According to the release, songbirds are not typically affected by HPAI. Those with bird feeders shouldn’t have to remove them unless they have backyard chickens or domestic ducks. The DWR recommends regular cleaning of bird baths and feeders, however.

The current strain of avian influenza presents a low risk to humans, though it was confirmed in at least one individual in Colorado, the release states. For general safety, however, the DWR states people should not handle dead birds.

“If anyone finds a group of five or more dead waterfowl or shorebirds or any individual dead scavengers or raptors, they should report it to the nearest DWR office and absolutely make sure not to touch the birds or pick them up,” Stout said in the release. “Just report it to us, and we will come collect them for testing. We are continuing to monitor this virus in wild bird populations. It typically doesn’t have much of an impact on the overall populations of waterfowl, but it’s likely that we will have some die now that it’s been confirmed in wild birds in the state.”
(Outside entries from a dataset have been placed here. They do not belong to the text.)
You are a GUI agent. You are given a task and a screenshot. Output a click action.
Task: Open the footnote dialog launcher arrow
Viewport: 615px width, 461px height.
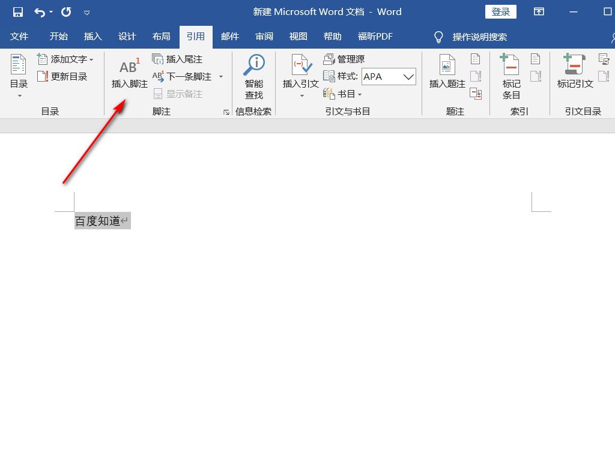[226, 112]
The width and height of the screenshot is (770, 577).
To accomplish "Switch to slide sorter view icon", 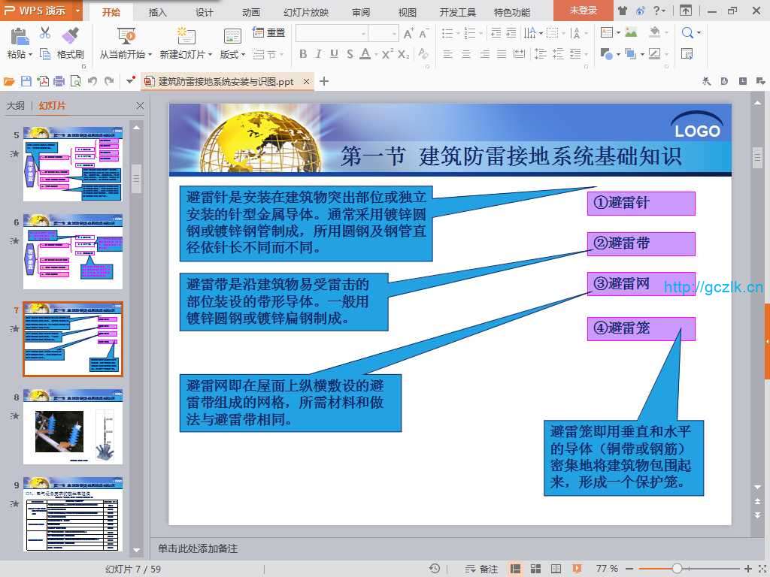I will [536, 569].
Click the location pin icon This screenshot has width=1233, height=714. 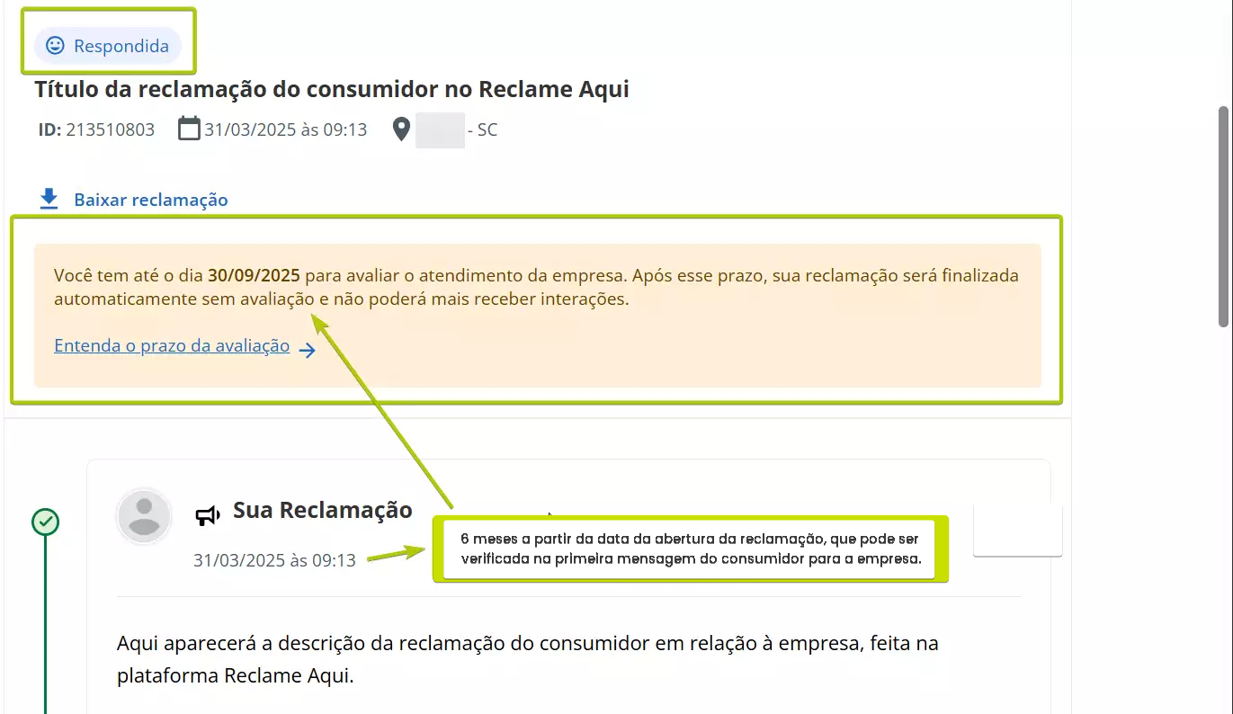coord(402,129)
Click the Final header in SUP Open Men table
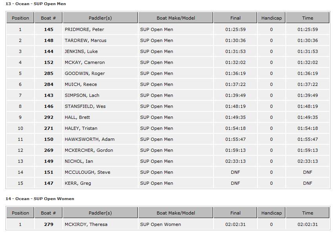The height and width of the screenshot is (233, 336). pyautogui.click(x=235, y=18)
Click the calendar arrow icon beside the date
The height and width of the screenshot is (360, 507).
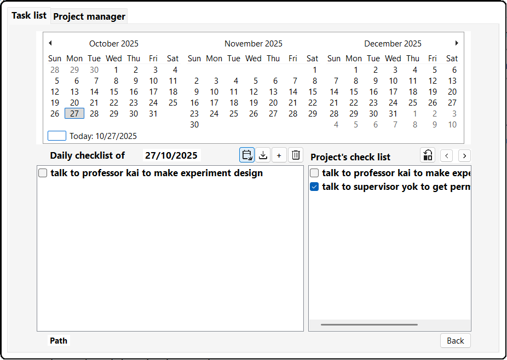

Stout said waterfowl and shorebirds can carry avian influenza asymptomatically and spread it to other birds. Raptors, ducks, and birds in the poultry industry are the most likely to be affected, according to Stout.

“There’s definitely more mortalities that were noted in the last three weeks,” Stout said.

Stout reiterated the strain of avian influenza is of low risk to people and that folks shouldn’t handle dead birds if they are located.

“I think it’s just a matter of being safe outside,” Stout said.